Sometimes it's hard to get the studios to give you a print of something. I put down A Clean Shaven Man (1936) but pretty much any Popeye from 1933-1938 is going to be great. One thing that's special about the Popeye cartoons is that they gave everyone unique walks and runs. There's a real funny walk for Popeye, almost like little dances that he does. Olive's are crazy, those big spaghetti legs flying around. Fleischer did that better than anyone ever did, and they excelled at animating technical stuff, too.
I had more trouble getting the prints I want to show for Chuck Jones. I wanted to show The Dover Boys and Tom Thumb In Trouble. The thing about Chuck Jones is, everybody knows his cartoons. If you were showing the best of Jones you would probably show stuff like One Froggy Evening but I like his 1940s cartoons better than the ones that made Jerry Beck's The 50 Greatest Cartoons. One of the things I want to achieve with the second show is to display "The Age of Cartooniness." Not the "golden age," because not everybody making films was cartoony. Disney wasn't he was the anti-cartoonist. He didn't like cartooniness.
Chuck Jones didn't either. I don't know how many people besides historians and diehard fans know that, but when the general public thinks of the "golden age of animation" they think of Chuck Jones.

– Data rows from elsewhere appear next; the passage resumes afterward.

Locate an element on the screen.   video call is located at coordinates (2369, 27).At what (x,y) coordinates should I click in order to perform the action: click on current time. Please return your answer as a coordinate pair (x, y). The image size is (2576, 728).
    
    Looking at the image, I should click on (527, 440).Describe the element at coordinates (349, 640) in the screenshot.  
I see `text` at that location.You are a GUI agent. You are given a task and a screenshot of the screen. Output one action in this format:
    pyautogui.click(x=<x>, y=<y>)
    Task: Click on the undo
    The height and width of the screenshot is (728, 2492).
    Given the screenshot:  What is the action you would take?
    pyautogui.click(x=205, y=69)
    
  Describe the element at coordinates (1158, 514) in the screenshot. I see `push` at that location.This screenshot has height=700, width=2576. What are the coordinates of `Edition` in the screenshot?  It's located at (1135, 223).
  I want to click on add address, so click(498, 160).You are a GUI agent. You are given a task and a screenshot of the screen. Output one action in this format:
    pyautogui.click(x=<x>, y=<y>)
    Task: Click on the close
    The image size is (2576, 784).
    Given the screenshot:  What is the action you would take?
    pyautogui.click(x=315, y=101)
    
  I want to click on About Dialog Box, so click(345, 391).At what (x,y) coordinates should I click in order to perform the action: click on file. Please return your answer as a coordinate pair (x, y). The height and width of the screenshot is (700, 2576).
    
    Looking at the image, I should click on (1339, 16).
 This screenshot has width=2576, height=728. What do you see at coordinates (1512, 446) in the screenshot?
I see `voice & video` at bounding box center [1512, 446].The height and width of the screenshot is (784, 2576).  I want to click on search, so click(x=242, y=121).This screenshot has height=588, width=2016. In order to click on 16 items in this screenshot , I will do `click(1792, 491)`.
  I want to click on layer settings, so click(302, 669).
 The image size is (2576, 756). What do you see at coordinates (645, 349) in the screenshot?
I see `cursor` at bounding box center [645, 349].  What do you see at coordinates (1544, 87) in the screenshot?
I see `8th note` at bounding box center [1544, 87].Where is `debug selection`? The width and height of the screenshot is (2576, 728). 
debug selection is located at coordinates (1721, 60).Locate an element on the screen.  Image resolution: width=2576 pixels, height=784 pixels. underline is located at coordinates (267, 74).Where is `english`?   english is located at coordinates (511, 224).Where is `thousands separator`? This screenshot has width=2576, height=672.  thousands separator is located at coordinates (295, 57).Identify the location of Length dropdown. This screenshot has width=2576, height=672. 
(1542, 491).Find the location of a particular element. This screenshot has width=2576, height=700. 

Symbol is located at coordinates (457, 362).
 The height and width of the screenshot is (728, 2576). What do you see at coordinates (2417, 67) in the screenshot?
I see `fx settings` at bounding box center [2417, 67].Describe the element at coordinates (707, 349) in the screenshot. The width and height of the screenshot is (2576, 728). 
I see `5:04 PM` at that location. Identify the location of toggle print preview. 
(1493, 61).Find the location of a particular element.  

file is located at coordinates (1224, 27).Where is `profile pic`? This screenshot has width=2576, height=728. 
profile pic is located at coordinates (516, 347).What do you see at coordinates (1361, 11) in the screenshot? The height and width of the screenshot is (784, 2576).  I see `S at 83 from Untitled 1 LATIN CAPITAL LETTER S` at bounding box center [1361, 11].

What I wanted to show is what Jones would have been if it had not been for Bob Clampett. Jones had two general tendencies; One was the tendency to do super-cute, Disneyesque syrupy-sweet cartoons, and the cutest, syrupy-sweetest cartoon ever made is Tom Thumb In Trouble. It's so sweet that it's rude! One of my very favorite Jones cartoons. My other favorite is The Dover Boys, the first stylized cartoon. It inspired John Hubley and all the UPA guys and caused a revolution in animation. And Jones almost got fired for it!
DT: Leon Schlesinger hated that cartoon.
JK: I love the cartoon, I think it's amazing. It's stylized but it's funny, it has Warner Bros. jokes in it. It's not like Tom Thumb, which is unlike a Warners cartoon. Those two cartoons say "Chuck Jones" to me more than any other he's done. When he started making his real funny cartoons, that's because Schlesinger was telling him, "You'd better start making Clampett-style cartoons or you're out of here!" Jones wanted to be known as a "high artist" and maybe to him there were two ways to approach that. One was through cute for some reason cuteness is associated with high art or stylized stuff that looked like illustrations or magazine cartoons. That's what "The Dover Boys" looked like. Leon Schlesinger wanted no part of that. He just wanted pure entertainment.
Then we come to Bob Clampett, whom nobody had to tell to be entertaining. That was just in his blood, he was walking entertainment. He made cartoons in which not only was the animation good, every single part of his cartoons was good. The music was great, the timing phenomenal, the sound effects every element of the film he was using, Clampett loved. Compare him to other directors like Tex Avery. Avery pretty much loved just one thing: getting a gag across. He experimented with design to a certain extent but his soundtracks weren't very good and he was strapped with Scott Bradley, whose idea of funny music was to play everything off-key. Avery didn't care about acting. Clampett cared about everything.